Ainda, as investigações não indicariam que o enterro da menina estivesse ligado aos costumes indígenas.

Ao determinar a prisão da avó e da bisavó, a Justiça havia ordenado que elas cumprissem e a medida na sede da Fundação Nacional do Índio (Funai), em Gaúcha do Norte, a 595 km de Cuiabá.

No entanto, o juiz foi informado pela polícia que o local estaria abandonado e que as indígenas foram levadas para uma aldeia em Gaúcha do Norte.
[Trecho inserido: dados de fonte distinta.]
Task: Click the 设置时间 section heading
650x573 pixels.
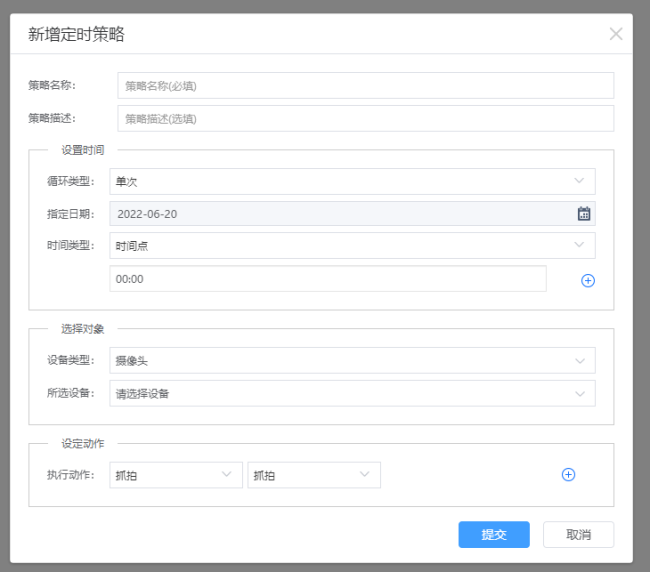Action: (82, 150)
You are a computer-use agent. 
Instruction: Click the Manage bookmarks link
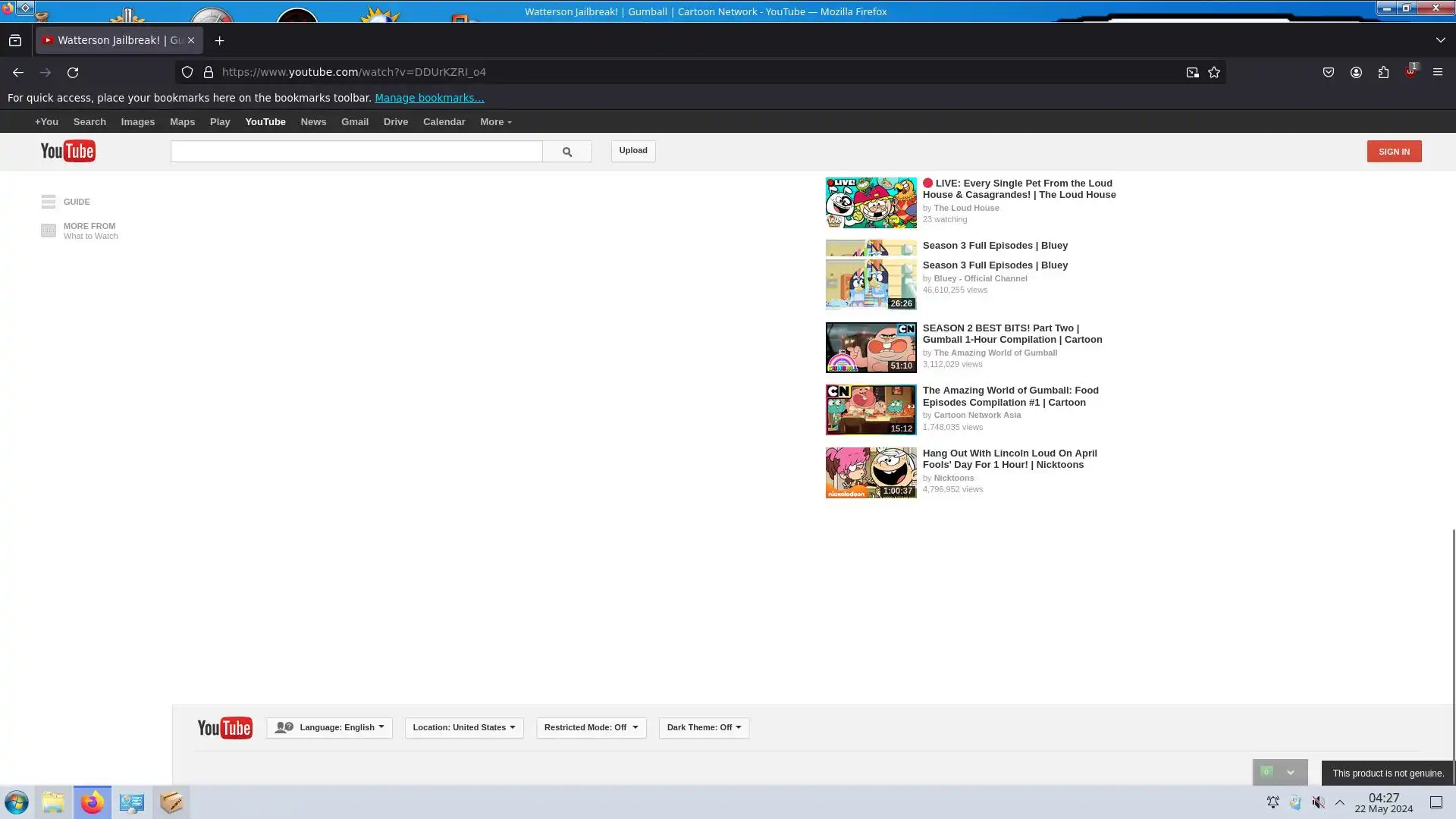(429, 98)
Dessa forma, a Justiça entendeu que as indígenas deveriam ser levadas para outra sede.

Para o magistrado, ‘seria extremamente difícil o cumprimento da precatória em aldeia sem o acompanhamento da Funai’.

Bebê

Depois de resgatada pela polícia, a bebê foi socorrida em dois hospitais até ser transferida para a Santa Casa de Misericórdia de Cuiabá. Ela continua internada na capital desde o dia 6 deste mês, e o estado de saúde ainda é delicado.

De acordo com o delegado da Polícia Civil Deuel Paixão Santana, que investiga o caso, em depoimento, as testemunhas afirmaram que, tanto a avó quanto a bisavó, não queriam o bebê para que a adolescente não se tornasse mãe solteira.

Ele informou ainda que a mãe da criança disse que pretendia ficar com a filha.

O Ministério Público Federal requisitou um estudo antropológico, que deve nortear a situação.